Entries taken from a collection
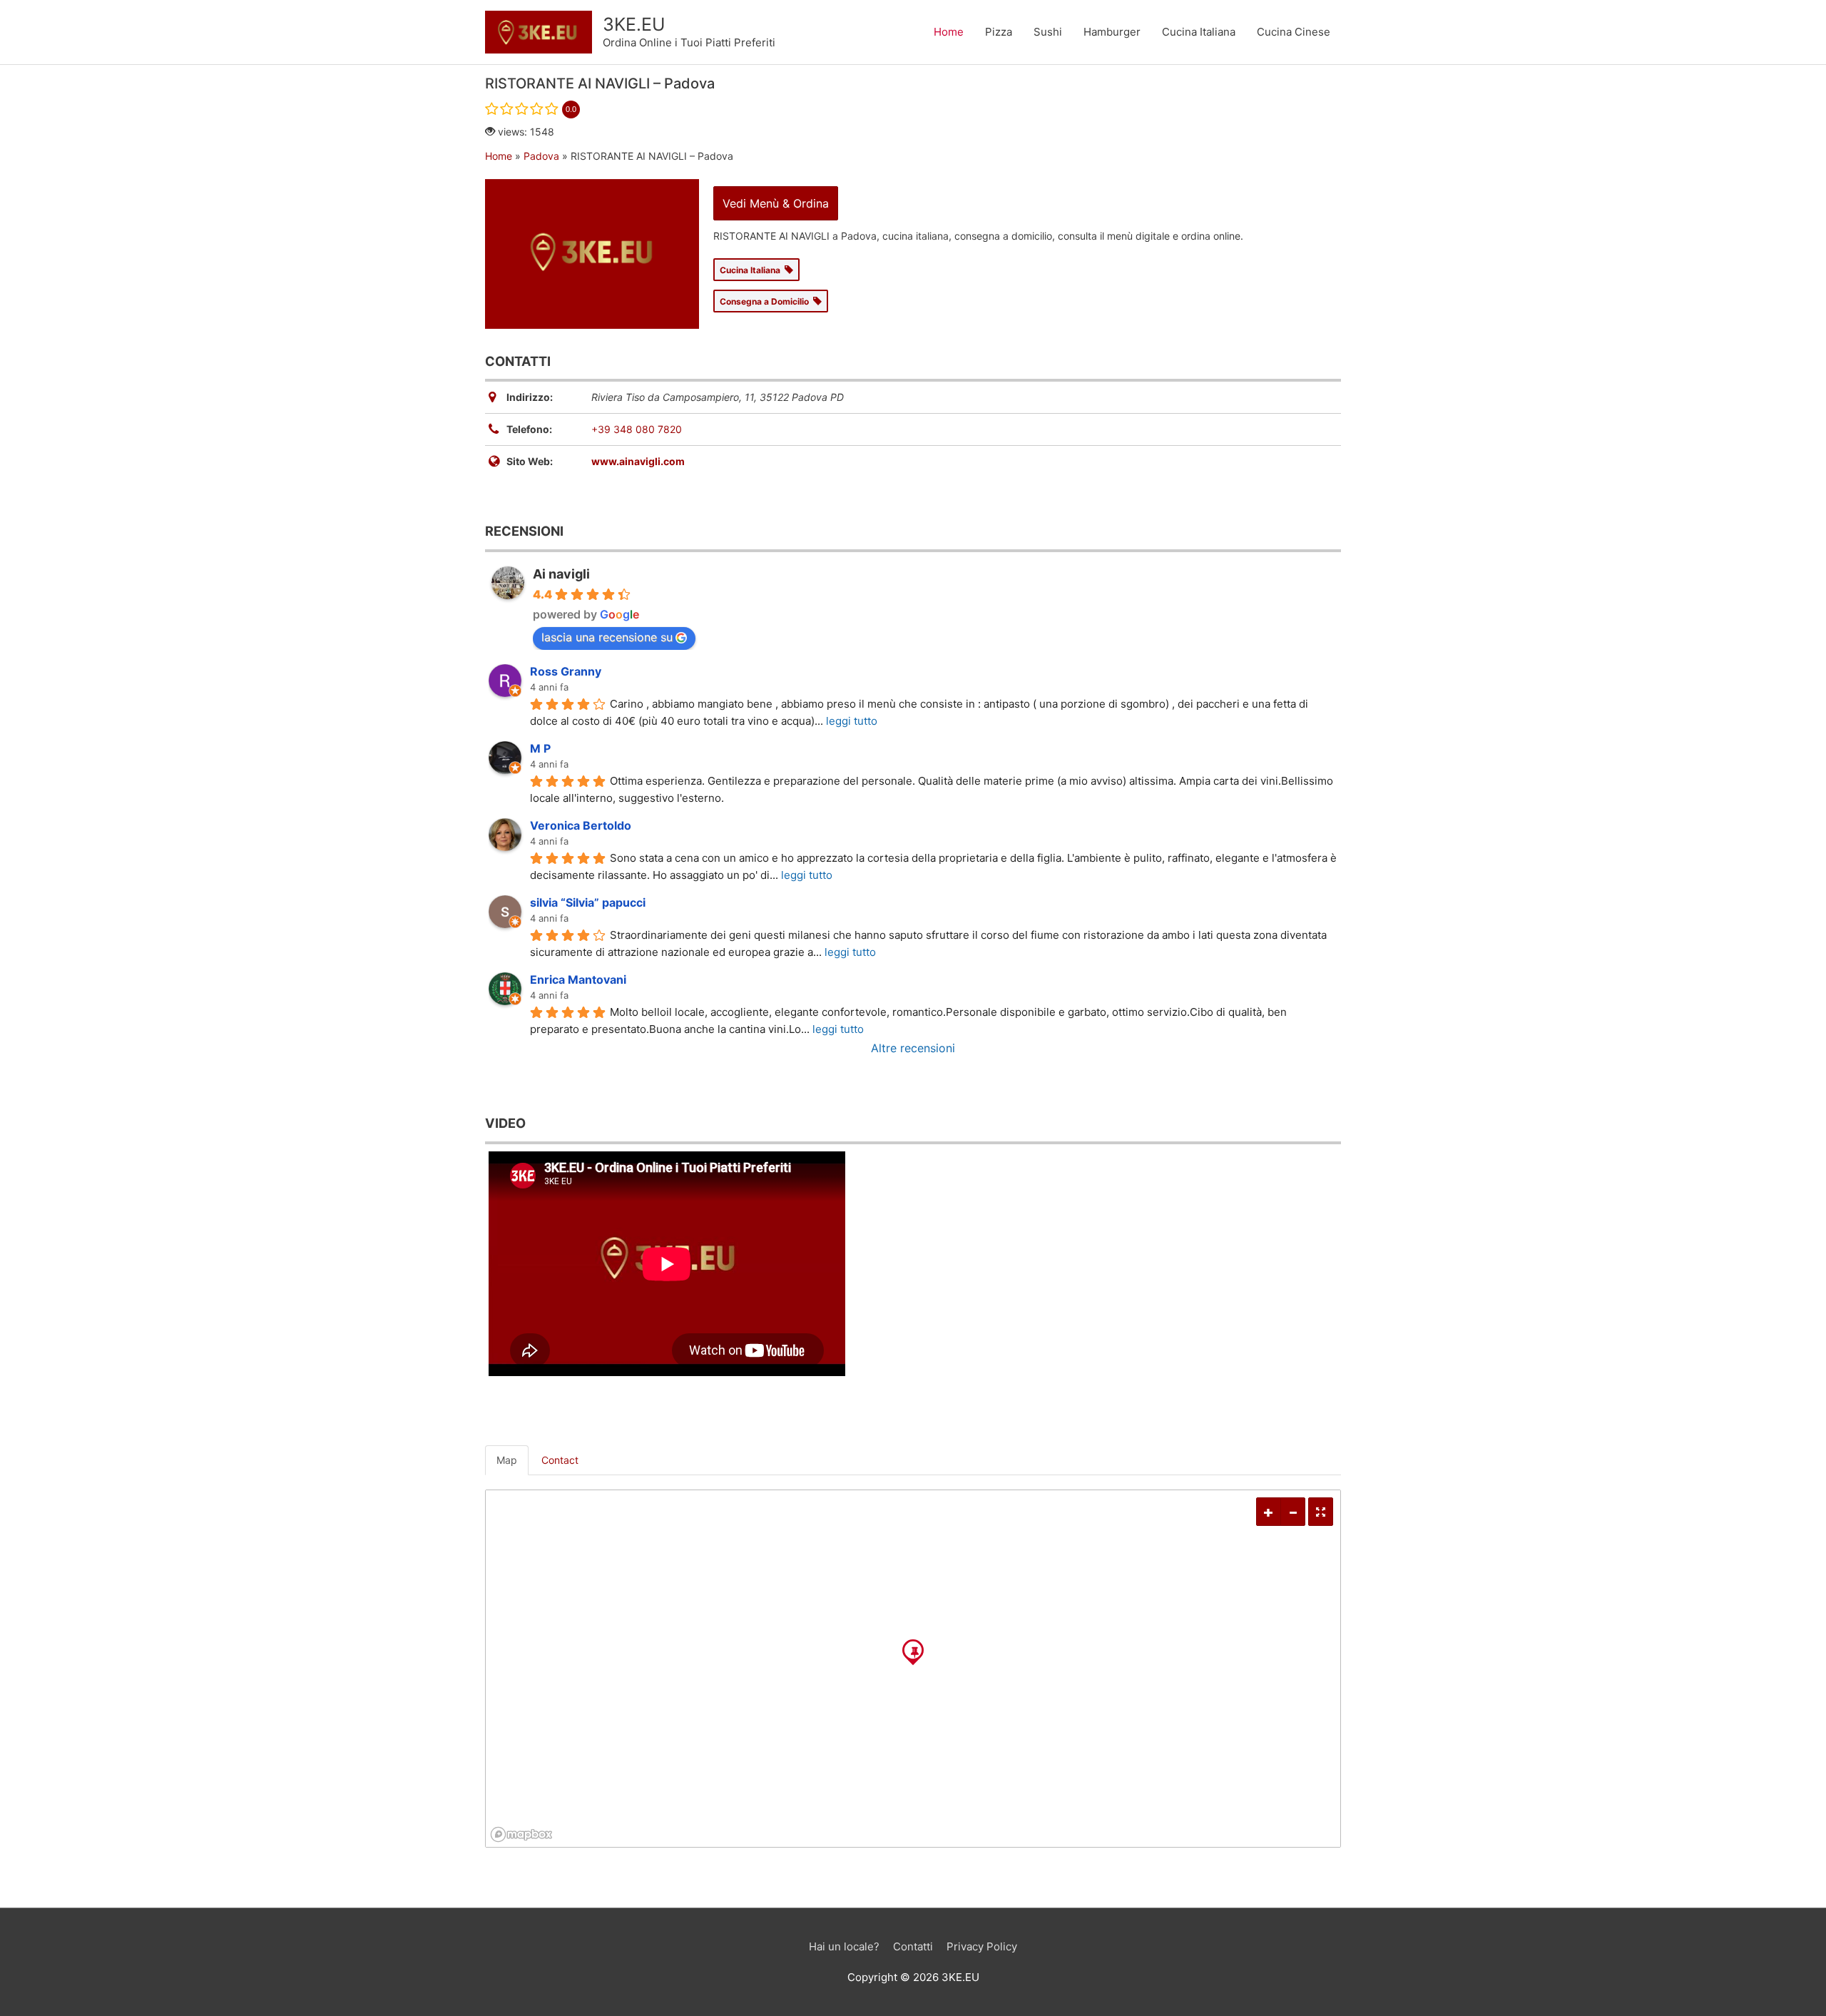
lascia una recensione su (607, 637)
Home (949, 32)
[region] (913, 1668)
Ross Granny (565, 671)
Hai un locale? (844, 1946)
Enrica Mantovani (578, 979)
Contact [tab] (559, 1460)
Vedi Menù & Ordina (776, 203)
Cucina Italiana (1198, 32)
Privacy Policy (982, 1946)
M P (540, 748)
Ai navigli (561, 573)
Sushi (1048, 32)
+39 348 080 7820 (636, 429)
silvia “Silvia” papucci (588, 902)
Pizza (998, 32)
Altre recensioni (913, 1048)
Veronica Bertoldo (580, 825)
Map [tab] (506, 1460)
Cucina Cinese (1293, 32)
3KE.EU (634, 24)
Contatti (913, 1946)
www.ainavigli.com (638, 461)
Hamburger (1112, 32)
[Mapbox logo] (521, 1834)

> **The problem**: After locating the line with "Privacy Policy (982, 1946)", please repeat it and every line after it exactly, through the end of the data above.

> **Written reply**:
Privacy Policy (982, 1946)
M P (540, 748)
Ai navigli (561, 573)
Sushi (1048, 32)
+39 348 080 7820 (636, 429)
silvia “Silvia” papucci (588, 902)
Pizza (998, 32)
Altre recensioni (913, 1048)
Veronica Bertoldo (580, 825)
Map [tab] (506, 1460)
Cucina Cinese (1293, 32)
3KE.EU (634, 24)
Contatti (913, 1946)
www.ainavigli.com (638, 461)
Hamburger (1112, 32)
[Mapbox logo] (521, 1834)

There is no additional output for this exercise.